Dance in bloom

    0
    126

    How do performing artists stay in business, years on end? “Cold-hearted Darwining” says Robby Barnett, former company member and now co-artistic director of Pilobolus.

    “If the public is not amused by your plumage, you don’t last long. Somebody eats you.”

    Pilobolus, the world-renowned modern dance company, returns to Pepperdine Jan. 15, having performed there in January 1996.

    Barnett, speaking by telephone from his home in “rural” Connecticut, says, “One of the nice things about a regular return is that people know what you do. We don’t feel like we have to be geniuses every time.
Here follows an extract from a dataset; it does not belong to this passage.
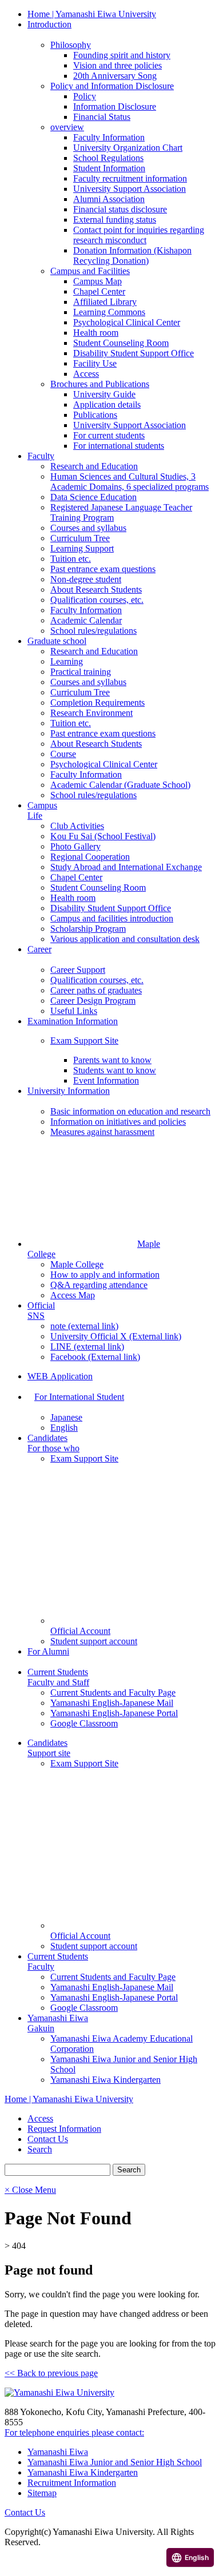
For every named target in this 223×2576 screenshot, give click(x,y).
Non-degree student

We can say, ‘This is what we’re thinking about this year.'”

    Named after a fungus that reacts to light, the company began when four undergraduate Dartmouth men needed a gym class to graduate.

    “We were not trained in the tradition of dance,” Barnett says in one of the great understatements. “We picked up bits of movement. The vocabulary we evolved was what amused us.” It has also amused, intrigued and taught the company’s audiences for the past 28 years.

    How do they know when a piece is “working” for their audiences? “Rarely do we get insight from dance critics, I’m sorry to say,” he says. The choreographers do discern certain things from audience responses – “Not the tumultuous applause, but from the attention.”

    To help keep itself alive in the tenuous world of professional dance companies, the company established an educational arm, the Pilobolus Institute, about 10 years ago.

    Through the institute, the troupe teaches six-day choreographic intensives around the country, at prestigious university dance programs, at elementary schools and to IBM scientists. A duet company, Pilobolus II, in part provides interactive concerts for children.

    The focus, says Barnett, is to stimulate interest in making dances, not just performing them.

    The four co-artistic directors of Pilobolus share in business operations and in choreography. Barnett says they evolved a method that lets them work “unified” and without losing the eccentricities for which the company is known.

    The company creates three new pieces every year. “One of the nice things about having a big group of choreographers is that we have consistent productivity,” says Barnett.

    The Pepperdine program is scheduled to include five works, each new to Los Angeles.

    “Apoplexy” opens the program, with score for guitar by Paul Sullivan, longtime collaborator with the company. Asked to describe the dance, Barnett says, “New works are new, and it’s a little hard to understand them. We are understanding them as we are doing them. They’re a form of self-analysis. Each piece is a record of the time in which it was made.”

    A solo by co-artistic director Allison Chase follows, to music by David Mills.

    “Gnomen” is a men’s quartet, also to Sullivan’s music. “We began as a men’s quartet,” Barnett says. “Maybe it’s a way of stepping back and looking at what we were.”

    “Orangotango” says Barnett, is “a fun piece,” to music by Piazzolla.

    “The Hand that Mocked, The Heart that Fed” grew out of the Doris Duke Millennium Awards for modern dance and jazz music collaborations. The composer is Maria Schneider, who writes for and conducts a 17-piece jazz orchestra. “As all our work eventually is,” says Barnett, “this is a look at collaboration, how groups of people interact with each other. The dancers are making changes all the time, and we are adapting them as we see new things.

    “After all,” he says, “if you know what you wanted to say, why even bother? It’s the discovery. It’s the investigation.”